_TASK DETAILS_
Copy all lines containing the string "computer" from the records below.

═══ SUPPLIED RECORDS

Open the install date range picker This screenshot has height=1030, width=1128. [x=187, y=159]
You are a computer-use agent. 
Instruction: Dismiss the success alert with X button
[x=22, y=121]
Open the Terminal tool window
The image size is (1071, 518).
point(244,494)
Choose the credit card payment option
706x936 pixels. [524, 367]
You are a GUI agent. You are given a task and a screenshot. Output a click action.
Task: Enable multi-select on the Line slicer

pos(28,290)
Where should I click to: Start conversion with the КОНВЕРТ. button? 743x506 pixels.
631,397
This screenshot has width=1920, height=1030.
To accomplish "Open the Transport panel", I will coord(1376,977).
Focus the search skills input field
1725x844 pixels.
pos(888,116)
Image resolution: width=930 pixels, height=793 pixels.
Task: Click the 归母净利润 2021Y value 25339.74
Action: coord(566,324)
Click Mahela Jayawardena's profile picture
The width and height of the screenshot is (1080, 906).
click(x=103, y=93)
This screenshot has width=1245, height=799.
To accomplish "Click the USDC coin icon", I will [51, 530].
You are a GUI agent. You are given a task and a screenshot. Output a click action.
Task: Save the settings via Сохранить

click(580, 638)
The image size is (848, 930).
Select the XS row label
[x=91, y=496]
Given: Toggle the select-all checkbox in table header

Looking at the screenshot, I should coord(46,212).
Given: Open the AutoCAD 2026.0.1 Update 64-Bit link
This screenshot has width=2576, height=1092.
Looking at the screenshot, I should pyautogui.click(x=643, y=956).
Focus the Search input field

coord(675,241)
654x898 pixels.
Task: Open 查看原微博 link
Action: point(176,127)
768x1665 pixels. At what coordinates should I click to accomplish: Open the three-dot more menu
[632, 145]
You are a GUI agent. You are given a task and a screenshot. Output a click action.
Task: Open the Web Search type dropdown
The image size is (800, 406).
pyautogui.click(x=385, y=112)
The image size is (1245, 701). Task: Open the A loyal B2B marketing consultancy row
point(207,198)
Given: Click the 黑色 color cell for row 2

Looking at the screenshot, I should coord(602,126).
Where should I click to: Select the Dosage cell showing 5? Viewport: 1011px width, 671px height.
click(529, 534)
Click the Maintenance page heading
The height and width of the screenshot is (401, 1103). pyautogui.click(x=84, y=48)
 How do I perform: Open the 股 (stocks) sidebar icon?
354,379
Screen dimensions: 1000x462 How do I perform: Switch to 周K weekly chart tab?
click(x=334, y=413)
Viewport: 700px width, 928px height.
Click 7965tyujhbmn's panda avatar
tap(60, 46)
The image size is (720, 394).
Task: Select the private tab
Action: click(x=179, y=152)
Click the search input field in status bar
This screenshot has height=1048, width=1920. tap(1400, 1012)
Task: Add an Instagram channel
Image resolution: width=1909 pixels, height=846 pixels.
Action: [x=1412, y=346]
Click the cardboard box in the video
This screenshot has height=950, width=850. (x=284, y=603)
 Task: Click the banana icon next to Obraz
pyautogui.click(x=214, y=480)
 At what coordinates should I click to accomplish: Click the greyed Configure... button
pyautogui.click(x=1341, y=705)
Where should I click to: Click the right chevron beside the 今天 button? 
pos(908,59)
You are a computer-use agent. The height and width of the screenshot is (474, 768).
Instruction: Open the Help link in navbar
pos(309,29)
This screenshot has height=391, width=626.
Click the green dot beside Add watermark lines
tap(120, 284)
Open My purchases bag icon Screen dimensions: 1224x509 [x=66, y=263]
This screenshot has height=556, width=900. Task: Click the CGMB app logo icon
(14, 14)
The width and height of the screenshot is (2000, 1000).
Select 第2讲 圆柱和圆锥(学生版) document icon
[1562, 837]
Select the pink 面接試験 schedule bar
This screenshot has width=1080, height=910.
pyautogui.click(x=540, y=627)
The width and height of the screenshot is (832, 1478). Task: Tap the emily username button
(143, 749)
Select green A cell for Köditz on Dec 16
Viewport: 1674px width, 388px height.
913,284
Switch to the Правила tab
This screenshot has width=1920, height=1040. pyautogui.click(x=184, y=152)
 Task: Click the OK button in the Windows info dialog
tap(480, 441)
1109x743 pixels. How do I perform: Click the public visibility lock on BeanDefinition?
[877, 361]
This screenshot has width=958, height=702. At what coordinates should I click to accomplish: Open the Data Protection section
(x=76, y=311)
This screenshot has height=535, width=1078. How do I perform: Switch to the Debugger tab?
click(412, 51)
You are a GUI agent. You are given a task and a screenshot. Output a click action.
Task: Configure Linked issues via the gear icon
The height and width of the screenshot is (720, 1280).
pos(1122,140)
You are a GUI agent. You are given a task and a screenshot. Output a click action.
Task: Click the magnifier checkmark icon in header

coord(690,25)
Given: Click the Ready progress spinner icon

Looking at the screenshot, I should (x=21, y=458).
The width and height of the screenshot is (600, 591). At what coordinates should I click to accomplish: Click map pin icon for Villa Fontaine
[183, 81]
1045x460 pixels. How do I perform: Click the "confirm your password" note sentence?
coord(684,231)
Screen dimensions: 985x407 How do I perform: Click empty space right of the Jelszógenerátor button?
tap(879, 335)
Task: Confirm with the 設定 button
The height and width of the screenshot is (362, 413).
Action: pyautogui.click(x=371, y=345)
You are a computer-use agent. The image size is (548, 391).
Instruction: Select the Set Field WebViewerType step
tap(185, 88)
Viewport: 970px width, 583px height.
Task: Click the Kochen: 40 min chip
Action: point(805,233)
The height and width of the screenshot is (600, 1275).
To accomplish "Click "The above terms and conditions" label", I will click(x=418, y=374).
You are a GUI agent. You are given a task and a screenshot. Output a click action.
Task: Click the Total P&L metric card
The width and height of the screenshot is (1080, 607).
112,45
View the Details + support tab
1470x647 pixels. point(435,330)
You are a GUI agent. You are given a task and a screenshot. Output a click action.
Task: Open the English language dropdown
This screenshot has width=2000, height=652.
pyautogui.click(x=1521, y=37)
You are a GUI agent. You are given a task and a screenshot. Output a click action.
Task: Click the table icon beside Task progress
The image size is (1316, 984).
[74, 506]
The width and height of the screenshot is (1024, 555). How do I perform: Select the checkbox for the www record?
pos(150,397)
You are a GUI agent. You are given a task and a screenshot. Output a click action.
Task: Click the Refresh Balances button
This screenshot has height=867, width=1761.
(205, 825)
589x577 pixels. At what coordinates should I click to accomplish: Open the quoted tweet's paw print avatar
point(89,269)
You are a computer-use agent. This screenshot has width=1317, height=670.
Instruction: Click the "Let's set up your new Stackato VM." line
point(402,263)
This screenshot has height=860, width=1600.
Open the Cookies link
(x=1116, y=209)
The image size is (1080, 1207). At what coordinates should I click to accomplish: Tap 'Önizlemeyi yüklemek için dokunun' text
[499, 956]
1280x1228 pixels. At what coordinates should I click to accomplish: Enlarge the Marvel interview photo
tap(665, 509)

══════

_EXERCISE OUTPUT_
You are a computer-use agent. 
You are a computer-use agent. The height and width of the screenshot is (474, 768).
You are a computer-use agent. The image size is (548, 391).
You are a computer-use agent. This screenshot has width=1317, height=670.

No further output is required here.